::: RECORD EXTRACTS
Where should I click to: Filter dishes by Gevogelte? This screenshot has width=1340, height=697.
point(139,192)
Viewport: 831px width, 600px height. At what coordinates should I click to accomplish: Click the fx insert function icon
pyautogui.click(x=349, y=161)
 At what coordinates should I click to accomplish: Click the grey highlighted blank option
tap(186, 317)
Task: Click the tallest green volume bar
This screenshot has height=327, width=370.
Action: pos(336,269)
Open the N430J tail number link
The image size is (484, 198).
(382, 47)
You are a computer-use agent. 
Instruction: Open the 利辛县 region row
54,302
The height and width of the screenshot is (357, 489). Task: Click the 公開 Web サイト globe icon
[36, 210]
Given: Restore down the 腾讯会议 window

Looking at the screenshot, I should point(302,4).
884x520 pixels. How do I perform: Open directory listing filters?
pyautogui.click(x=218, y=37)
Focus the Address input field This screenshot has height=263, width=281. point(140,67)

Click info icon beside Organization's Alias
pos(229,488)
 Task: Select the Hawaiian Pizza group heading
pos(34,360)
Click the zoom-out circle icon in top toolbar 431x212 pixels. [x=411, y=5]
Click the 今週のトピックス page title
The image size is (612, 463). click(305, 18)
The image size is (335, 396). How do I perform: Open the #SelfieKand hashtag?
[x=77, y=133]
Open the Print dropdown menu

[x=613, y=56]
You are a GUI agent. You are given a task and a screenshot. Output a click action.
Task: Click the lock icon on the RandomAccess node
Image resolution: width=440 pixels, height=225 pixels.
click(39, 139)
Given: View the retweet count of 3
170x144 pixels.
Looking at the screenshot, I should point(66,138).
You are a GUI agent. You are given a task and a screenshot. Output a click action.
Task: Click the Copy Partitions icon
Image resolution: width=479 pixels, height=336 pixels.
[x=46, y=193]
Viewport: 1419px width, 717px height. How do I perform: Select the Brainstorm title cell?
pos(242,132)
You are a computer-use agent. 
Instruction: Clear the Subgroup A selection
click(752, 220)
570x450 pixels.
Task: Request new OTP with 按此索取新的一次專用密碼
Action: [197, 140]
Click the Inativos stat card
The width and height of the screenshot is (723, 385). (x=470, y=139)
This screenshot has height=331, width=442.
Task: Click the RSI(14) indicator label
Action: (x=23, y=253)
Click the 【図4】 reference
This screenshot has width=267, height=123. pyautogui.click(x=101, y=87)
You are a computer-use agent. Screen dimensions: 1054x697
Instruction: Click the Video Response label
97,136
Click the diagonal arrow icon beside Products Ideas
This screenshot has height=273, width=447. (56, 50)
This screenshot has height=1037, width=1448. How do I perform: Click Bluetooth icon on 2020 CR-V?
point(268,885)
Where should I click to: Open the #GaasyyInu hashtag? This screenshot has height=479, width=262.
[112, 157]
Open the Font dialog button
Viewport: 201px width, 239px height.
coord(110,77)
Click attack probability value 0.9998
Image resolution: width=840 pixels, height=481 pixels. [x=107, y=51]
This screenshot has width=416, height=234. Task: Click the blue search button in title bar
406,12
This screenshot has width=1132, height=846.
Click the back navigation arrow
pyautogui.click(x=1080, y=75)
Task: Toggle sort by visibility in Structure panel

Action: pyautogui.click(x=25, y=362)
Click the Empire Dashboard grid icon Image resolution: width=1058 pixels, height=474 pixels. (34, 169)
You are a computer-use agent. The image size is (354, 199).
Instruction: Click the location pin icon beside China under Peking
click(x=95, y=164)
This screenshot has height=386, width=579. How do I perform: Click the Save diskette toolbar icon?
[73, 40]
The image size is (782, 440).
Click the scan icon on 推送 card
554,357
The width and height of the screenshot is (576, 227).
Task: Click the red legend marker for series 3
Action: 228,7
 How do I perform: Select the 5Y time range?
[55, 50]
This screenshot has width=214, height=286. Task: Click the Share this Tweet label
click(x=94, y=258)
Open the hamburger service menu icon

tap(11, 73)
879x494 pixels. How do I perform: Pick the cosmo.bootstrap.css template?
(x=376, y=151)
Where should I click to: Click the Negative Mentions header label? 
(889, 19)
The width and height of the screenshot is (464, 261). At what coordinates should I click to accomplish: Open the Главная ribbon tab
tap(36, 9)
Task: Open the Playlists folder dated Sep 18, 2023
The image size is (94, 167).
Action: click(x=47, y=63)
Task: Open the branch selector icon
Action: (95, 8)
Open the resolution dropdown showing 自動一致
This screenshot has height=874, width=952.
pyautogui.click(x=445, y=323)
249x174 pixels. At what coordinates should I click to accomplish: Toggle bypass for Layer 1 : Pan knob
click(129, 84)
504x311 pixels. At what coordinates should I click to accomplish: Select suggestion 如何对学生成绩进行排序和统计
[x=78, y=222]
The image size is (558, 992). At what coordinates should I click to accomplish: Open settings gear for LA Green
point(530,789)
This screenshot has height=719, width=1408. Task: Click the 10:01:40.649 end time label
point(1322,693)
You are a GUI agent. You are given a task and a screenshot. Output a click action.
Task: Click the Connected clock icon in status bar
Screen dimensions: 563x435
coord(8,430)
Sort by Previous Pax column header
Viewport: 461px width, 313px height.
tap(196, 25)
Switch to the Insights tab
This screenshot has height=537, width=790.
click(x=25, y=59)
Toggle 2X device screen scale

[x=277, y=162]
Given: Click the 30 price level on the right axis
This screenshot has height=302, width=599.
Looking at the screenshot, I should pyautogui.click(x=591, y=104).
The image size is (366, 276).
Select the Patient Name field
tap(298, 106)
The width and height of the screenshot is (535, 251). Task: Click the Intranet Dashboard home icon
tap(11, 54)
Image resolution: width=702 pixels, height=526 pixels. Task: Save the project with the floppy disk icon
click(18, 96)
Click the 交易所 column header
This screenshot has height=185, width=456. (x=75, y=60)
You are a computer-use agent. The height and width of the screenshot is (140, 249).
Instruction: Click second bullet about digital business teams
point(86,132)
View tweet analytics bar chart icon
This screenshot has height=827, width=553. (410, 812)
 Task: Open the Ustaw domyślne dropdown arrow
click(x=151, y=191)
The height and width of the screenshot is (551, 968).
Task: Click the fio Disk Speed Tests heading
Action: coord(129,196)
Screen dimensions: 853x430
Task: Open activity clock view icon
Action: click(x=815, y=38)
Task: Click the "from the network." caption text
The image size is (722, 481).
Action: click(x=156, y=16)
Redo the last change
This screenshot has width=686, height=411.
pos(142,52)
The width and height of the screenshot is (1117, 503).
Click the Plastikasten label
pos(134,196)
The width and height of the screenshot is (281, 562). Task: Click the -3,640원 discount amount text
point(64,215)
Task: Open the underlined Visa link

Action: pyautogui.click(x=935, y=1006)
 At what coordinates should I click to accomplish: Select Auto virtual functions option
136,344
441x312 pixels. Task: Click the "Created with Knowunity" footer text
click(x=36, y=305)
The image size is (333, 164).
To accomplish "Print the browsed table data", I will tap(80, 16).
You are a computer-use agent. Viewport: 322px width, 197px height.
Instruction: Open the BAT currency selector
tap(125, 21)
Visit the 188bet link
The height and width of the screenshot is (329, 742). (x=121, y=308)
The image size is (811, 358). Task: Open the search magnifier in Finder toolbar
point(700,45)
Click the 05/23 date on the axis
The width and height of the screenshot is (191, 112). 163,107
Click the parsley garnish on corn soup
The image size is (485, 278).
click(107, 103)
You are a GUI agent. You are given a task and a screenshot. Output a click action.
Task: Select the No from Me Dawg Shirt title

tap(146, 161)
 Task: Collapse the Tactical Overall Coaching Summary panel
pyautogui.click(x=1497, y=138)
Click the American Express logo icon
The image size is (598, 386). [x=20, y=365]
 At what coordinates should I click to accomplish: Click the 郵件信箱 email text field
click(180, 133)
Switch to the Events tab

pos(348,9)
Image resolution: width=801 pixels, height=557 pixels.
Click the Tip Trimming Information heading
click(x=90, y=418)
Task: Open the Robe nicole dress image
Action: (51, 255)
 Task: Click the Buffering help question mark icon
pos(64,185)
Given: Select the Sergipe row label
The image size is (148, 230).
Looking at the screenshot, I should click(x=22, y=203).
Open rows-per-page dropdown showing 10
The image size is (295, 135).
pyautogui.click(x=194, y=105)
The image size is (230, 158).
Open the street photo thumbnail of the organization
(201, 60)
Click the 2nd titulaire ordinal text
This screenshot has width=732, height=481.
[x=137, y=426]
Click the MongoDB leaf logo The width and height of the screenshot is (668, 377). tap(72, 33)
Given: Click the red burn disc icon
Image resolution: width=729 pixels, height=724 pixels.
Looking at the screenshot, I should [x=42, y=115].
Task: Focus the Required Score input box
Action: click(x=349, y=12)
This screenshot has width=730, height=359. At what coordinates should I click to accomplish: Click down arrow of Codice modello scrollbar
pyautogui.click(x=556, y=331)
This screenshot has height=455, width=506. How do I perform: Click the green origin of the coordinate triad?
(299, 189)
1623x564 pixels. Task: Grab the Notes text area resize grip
::::::
> REQUIREMENT: Reply with nothing except the number of lines in the listing above that include the string "computer".

> ANSWER SPACE: 6